La lanterna a forma di zucca è chiamata “jack-o’-lantern” da “will-o’-the wisp”, “fuoco fatuo”. In origine gli irlandesi la intagliavano una rapa o una cipolla, poi quando arrivarono nel Nuovo Mondo trovarono zucche in abbondanza e la sostituirono con i frutti arancioni. La zucca rappresenta il morto presente sulla Terra. Anticamente erano legate alla fertilità e alla fecondità. Priapo, dio greco della forza generativa maschile e della vitalità della natura, era chiamato anche “custode delle zucche”. Le zucche nelle loro molte forme infatti possono rappresentare sia un pene che una pancia gravida, anche i numerosi semi presenti nella polpa rimandano alla fecondità. In generale nell’antichità la zucca era il simbolo della resurrezione dei morti. Questa tradizione di mettere un lumino nel suo interno incavato è presente in Piemonte, Veneto, Romagna, Marche, Abruzzo, Puglia, Campania. A Somma Vesuviana i morti si manifestano sotto forma di teste di zucca illuminate nella notte.
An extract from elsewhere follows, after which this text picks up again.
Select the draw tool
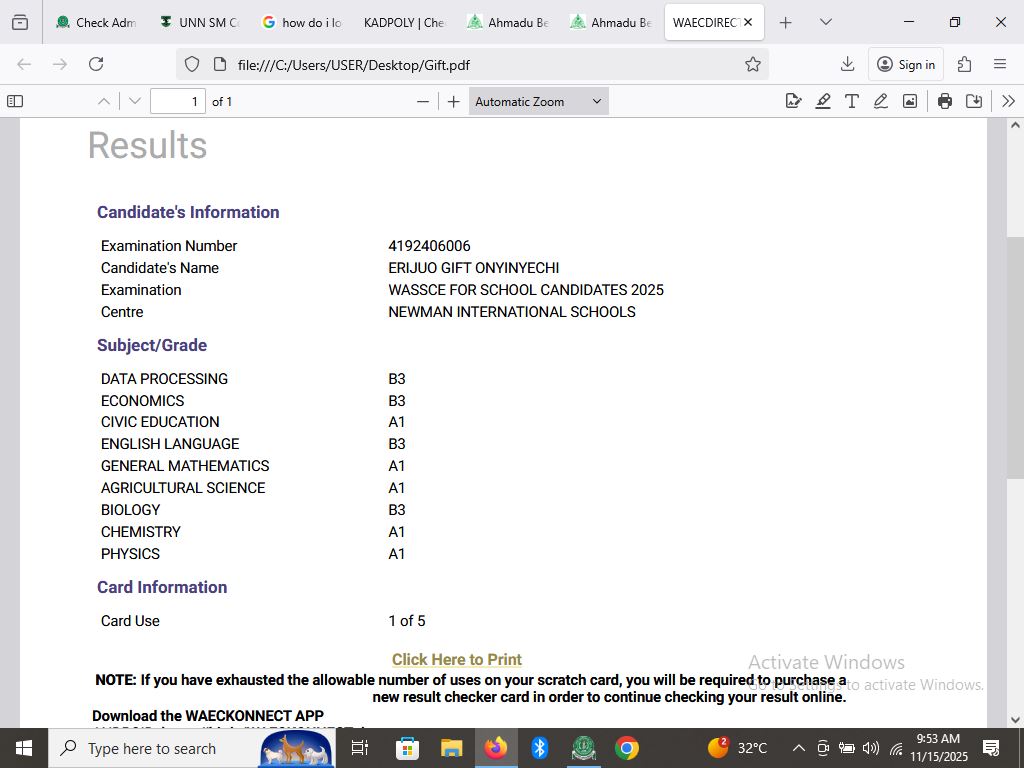 (x=880, y=101)
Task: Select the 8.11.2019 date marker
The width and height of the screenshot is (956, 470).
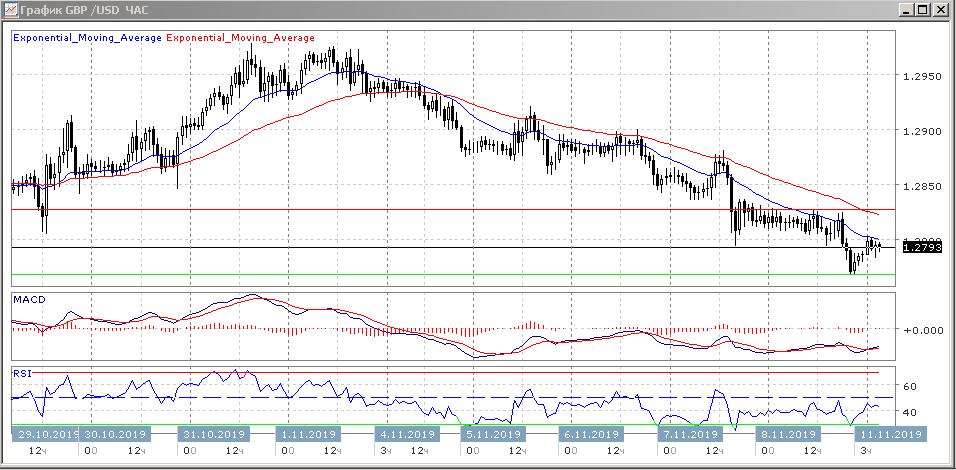Action: click(x=785, y=435)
I dolci dei morti sono l’unica testimonianza tangibile che ci è rimasta delle tradizioni passate. Secondo gli antichi romani, dentro i baccelli delle fave risiedevano le anime dei morti ed era un cibo che veniva spesso offerto sulle tombe. All’inizio nei dolci delle fave dei morti erano triturate delle fave, ma in seguito alla malattia del favismo, sono state sostituite dalle mandorle rendendoli simili a degli amaretti. Le ossa dei morti sono invece originarie della Sicilia ma le troviamo in molte regioni italiane, e sono tipiche del 2 novembre. Sono fatte di acqua, farina, zucchero e spezie come chiodi di garofano o cannella. Per ottenere il guscio superiore duro e liscio si lasciano a seccare per alcuni giorni. I dolci dei morti avevano valore antropofagico: se li si mangiava, si acquisivano alcune qualità dei defunti.
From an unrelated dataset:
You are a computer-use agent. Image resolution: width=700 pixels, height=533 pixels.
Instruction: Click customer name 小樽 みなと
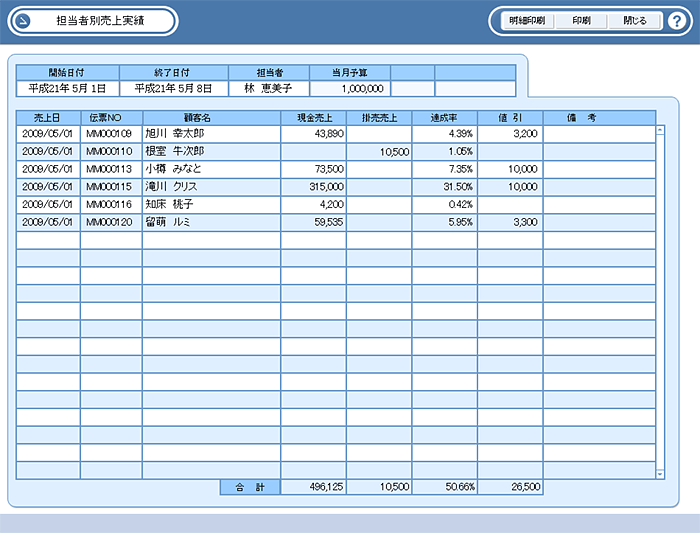click(x=211, y=169)
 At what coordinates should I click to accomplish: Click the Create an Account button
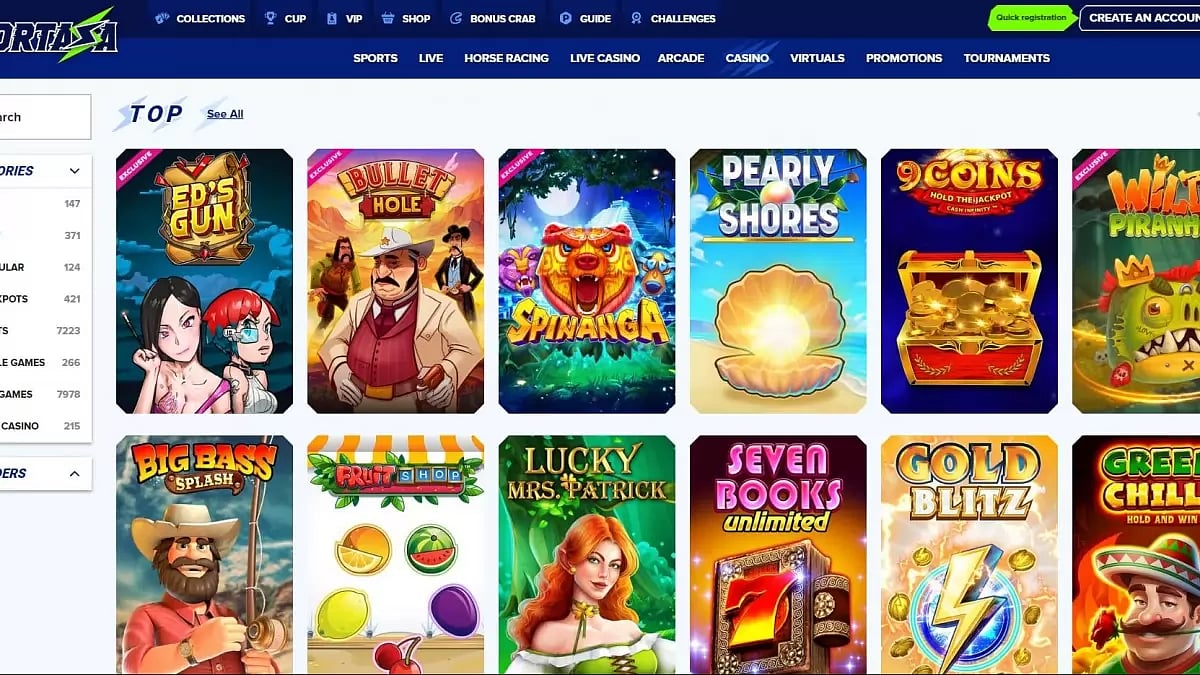pos(1140,18)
In tutto il nostro Paese c’erano processioni di morti che uscivano dalle tombe per un tempo determinato e con itinerari codificati. Nella tradizione cristiana in genere si recavano ad una messa officiata da un sacerdote morto che i vivi non potevano assolutamente ascoltare. Anche imbattersi nella processione poteva essere pericoloso per un vivente e in alcuni casi portare alla morte. I morti si accoglievano in casa con una tavola apparecchiata stando ben attenti a servire cibo perfetto senza tagli o graffi perché si potevano poi manifestare sulla pelle dei vivi. Nella sera della vigilia e nel giorno di Ognissanti c’erano le questue rituali sia di casa in casa da parte di poveri, mendicanti e bambini che offerte di monete agli addetti ai funerali che pranzi ai poveri. In Sicilia il 2 novembre i bimbi ricevono doni dai morti. Fino almeno al Seicento si facevano festini nei cimiteri che erano proibiti dalla Chiesa. Durante la veglia funebre in cui c’era cibo a volontà si facevano scherzi e si raccontavano storielle spesso a sfondo erotico.
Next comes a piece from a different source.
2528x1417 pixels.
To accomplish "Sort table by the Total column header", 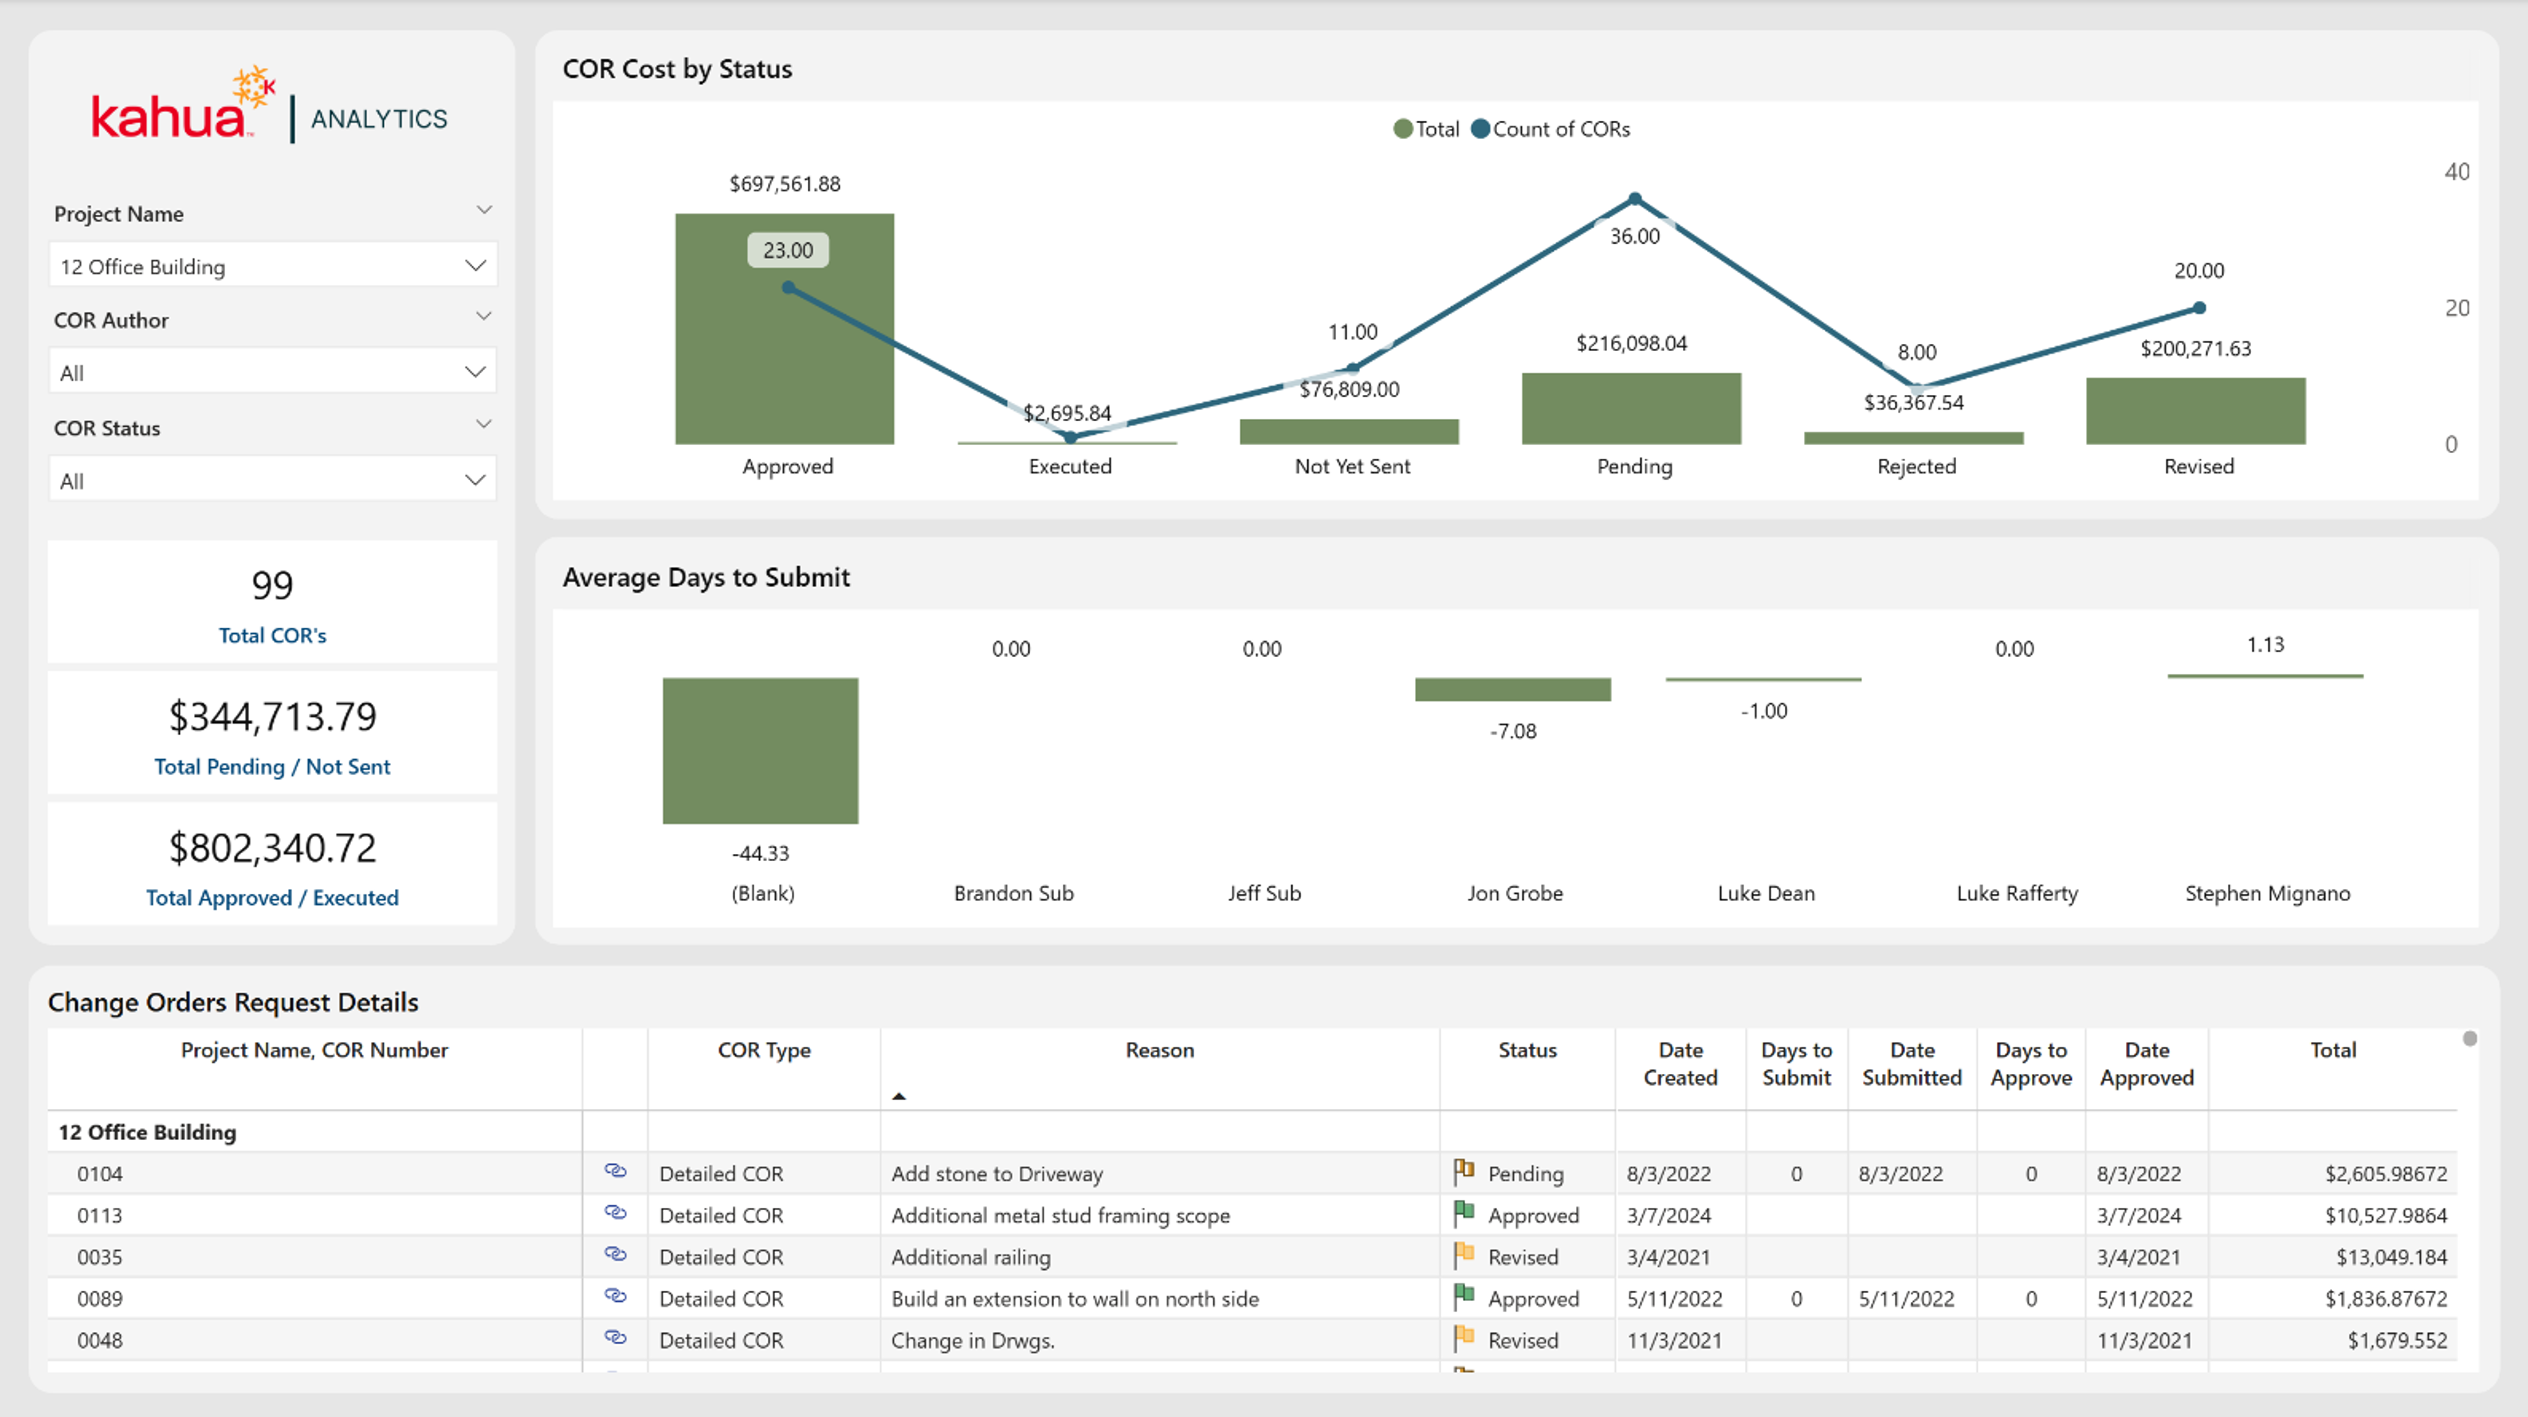I will 2332,1050.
Nelle Marche, come in molte altre parti d’Italia, erano tradizionali le questue rituali di casa in casa. Poveri, mendicanti, contadini, mogli e figli di artigiani bussavano alle porte recitando preghiere per i defunti e chiedendo la carità per avere delle offerte, che in genere erano le fave dei morti o cibo come pane con farina di grano, grano, granturco, patate, fave, ceci, mele. Sulla costa marchigiana da Pesaro a San Benedetto del Tronto i marinai non andavano a pescare i giorni tra l’1 e il 2 novembre perché il mare era popolato da fantasmi e si diceva che passasse la barca di Caronte che faceva pescare solo ossa.